How to complete this task:
The entries follow. Copy every line in which "computer" appears.
Top of Data for this exercise
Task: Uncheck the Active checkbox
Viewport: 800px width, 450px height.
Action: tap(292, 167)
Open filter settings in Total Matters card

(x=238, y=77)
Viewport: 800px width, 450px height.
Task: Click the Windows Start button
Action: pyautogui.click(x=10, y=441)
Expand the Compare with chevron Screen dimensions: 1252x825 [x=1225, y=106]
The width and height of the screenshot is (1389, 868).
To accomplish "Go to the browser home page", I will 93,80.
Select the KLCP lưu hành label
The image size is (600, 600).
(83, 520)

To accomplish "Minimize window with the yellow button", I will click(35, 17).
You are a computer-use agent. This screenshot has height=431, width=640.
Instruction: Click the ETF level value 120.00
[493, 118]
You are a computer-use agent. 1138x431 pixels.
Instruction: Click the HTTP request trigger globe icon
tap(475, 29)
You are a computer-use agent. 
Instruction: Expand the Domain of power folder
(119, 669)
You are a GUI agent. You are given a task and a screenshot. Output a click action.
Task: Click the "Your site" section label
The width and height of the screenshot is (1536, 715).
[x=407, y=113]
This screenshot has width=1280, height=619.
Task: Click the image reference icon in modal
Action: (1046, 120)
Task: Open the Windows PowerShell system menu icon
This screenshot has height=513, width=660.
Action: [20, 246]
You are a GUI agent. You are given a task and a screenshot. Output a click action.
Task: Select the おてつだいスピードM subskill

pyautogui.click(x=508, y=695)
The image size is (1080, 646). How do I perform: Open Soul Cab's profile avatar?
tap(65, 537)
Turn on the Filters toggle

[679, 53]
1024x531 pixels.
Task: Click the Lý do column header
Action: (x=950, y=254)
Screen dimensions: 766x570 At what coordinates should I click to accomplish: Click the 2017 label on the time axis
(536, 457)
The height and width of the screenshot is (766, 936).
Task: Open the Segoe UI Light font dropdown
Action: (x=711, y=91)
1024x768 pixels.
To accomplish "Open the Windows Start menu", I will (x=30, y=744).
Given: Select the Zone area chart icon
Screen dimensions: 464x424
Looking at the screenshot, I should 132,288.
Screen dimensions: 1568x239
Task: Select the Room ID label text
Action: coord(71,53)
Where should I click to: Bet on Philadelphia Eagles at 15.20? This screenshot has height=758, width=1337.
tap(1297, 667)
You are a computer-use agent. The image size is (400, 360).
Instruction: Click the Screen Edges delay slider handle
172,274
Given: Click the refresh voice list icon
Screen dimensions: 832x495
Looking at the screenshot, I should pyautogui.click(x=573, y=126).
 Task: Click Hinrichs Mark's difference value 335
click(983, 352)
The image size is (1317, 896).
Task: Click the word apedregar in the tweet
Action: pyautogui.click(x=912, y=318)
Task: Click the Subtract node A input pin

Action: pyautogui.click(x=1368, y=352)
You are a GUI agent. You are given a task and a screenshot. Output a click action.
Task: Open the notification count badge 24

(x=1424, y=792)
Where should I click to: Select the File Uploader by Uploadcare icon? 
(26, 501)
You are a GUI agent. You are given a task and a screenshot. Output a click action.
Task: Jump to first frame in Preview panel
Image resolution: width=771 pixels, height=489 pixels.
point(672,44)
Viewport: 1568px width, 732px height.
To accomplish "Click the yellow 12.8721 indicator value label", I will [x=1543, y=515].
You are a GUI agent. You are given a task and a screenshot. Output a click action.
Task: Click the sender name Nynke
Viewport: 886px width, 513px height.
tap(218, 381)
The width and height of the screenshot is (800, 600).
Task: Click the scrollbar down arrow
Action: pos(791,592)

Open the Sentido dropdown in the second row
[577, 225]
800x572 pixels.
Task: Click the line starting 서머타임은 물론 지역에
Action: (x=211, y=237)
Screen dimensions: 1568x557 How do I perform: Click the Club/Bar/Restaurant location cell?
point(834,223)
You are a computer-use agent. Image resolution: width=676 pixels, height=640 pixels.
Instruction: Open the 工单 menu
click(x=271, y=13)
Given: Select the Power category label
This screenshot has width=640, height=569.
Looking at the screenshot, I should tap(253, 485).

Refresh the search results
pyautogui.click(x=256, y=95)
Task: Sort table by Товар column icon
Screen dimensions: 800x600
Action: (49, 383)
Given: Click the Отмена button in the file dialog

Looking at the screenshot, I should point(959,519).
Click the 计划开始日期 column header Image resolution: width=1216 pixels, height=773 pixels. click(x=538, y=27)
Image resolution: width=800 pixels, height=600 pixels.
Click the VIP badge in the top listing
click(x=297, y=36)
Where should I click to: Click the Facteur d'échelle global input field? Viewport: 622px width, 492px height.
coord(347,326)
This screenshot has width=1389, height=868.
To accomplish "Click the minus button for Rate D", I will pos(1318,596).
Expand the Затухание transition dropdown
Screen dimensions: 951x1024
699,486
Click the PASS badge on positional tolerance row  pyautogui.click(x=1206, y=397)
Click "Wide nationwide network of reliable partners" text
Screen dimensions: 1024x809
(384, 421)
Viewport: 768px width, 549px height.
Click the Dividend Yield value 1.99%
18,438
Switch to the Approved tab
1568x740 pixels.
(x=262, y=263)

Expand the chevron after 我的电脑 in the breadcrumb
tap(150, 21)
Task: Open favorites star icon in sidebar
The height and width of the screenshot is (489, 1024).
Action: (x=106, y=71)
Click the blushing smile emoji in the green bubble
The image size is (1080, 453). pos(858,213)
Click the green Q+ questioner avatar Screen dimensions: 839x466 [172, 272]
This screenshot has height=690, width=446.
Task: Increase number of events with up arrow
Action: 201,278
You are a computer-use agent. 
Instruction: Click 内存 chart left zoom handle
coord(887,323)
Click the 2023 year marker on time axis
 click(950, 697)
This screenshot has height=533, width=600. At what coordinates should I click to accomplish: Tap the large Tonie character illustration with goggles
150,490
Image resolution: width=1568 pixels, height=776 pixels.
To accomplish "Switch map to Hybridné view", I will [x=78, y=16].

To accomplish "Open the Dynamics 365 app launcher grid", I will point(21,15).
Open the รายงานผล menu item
Bottom of Data for this exercise
Result below:
You are a computer-use agent. This screenshot has height=431, width=640.
You are a computer-use agent. 1138x431 pixels.
You are a computer-use agent. 
You are a computer-use agent. The image size is (400, 360).
You are a computer-use agent. Image resolution: width=676 pixels, height=640 pixels.
You are a computer-use agent. 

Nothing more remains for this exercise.